Task objective
Where the line containing "This screenshot has width=700, height=567." appears, start repeating, and continue exactly through the last line below, adding nothing. Include no pictures.

Record extracts
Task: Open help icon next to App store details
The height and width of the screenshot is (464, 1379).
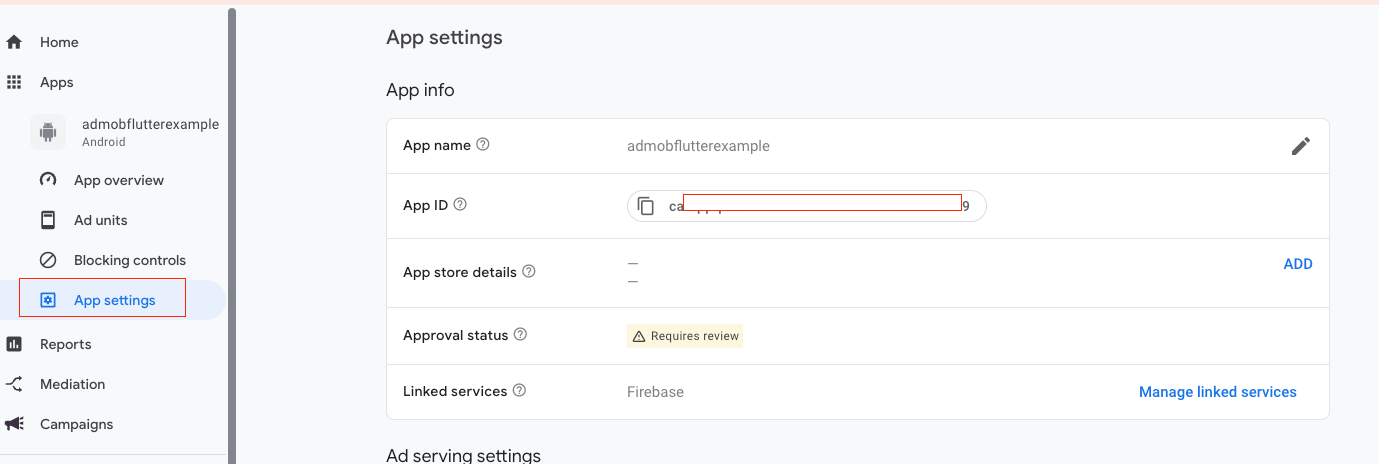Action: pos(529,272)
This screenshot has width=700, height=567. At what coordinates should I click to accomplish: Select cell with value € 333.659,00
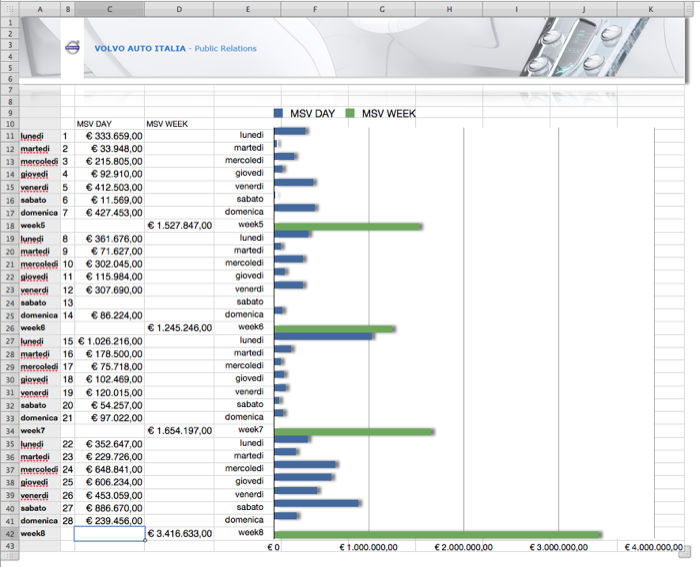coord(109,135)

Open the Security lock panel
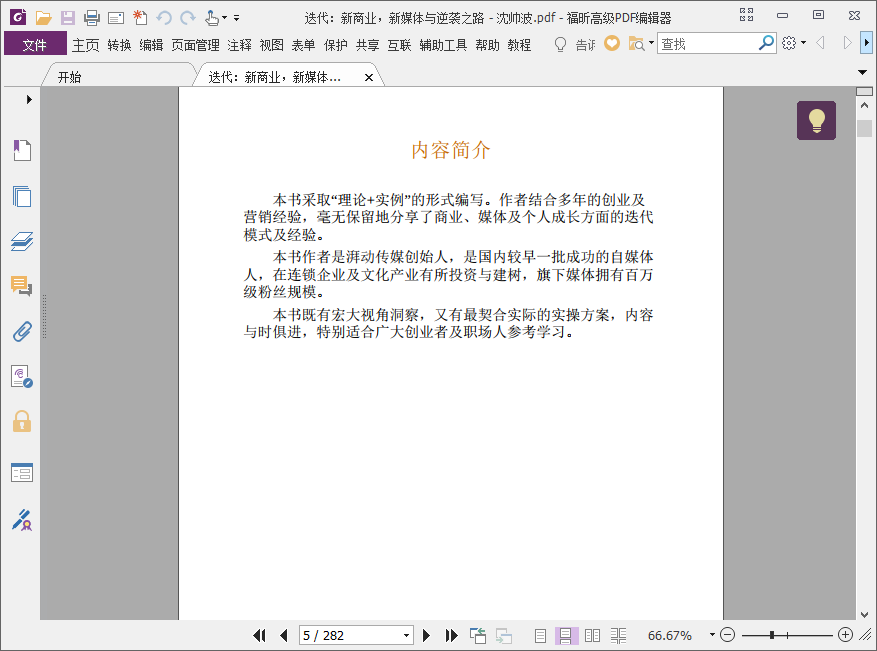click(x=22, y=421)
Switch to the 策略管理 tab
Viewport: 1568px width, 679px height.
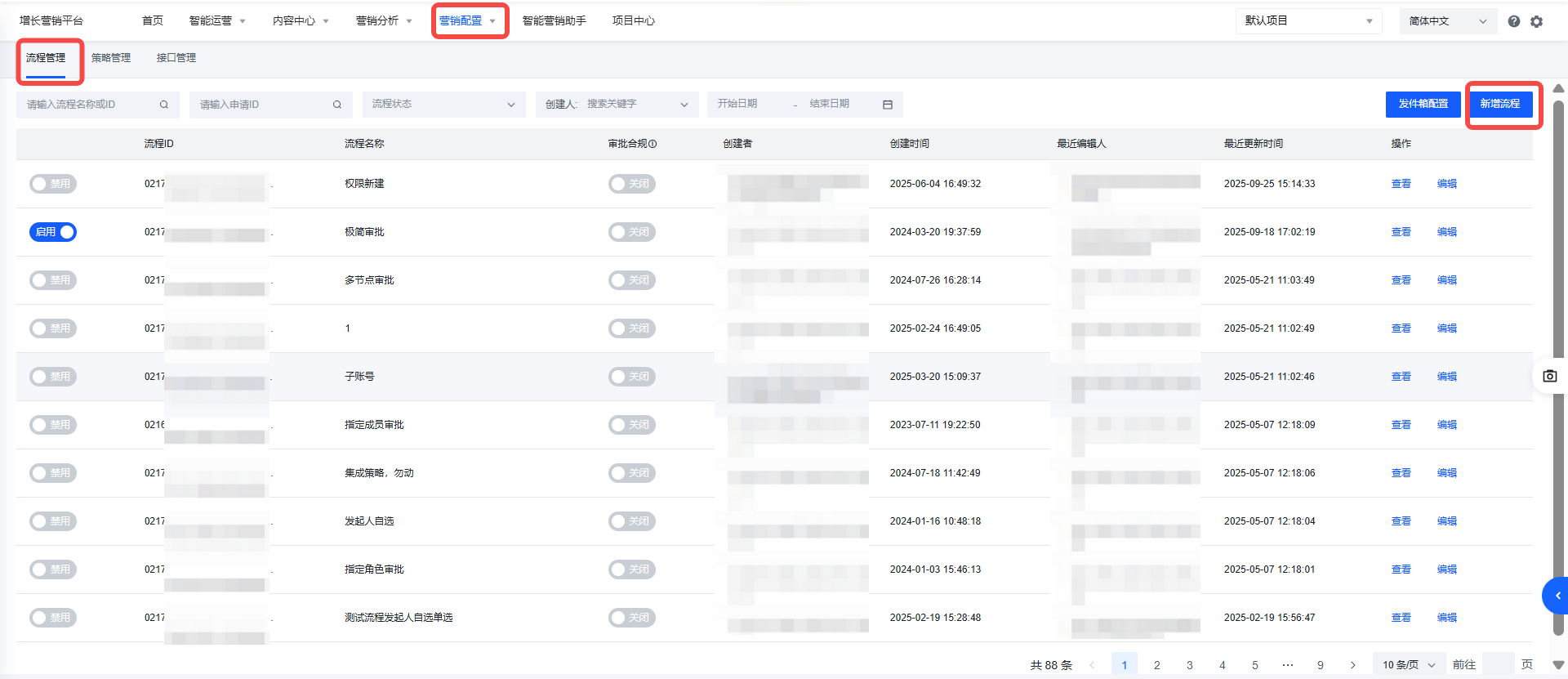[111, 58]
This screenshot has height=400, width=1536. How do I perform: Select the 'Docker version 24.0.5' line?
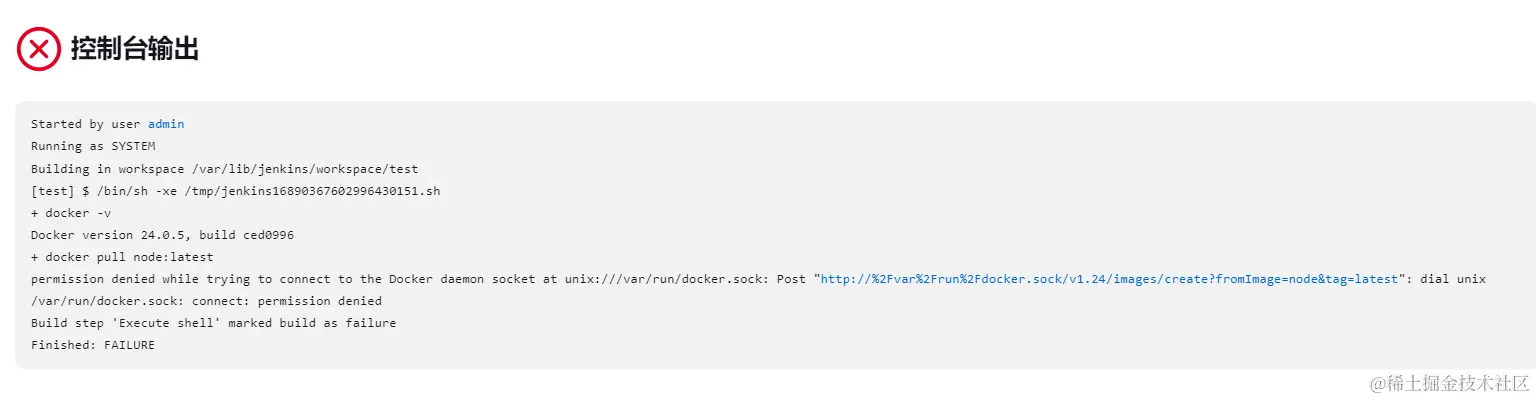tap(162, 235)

Result of this task
This screenshot has width=700, height=567. At what coordinates should I click to accomplish: Select cell with value € 333.659,00
coord(109,135)

Open the Security lock panel
click(x=22, y=421)
Switch to the 策略管理 tab
Viewport: 1568px width, 679px height.
[111, 58]
This screenshot has height=400, width=1536. How do I perform: Select the 'Docker version 24.0.5' line?
tap(162, 235)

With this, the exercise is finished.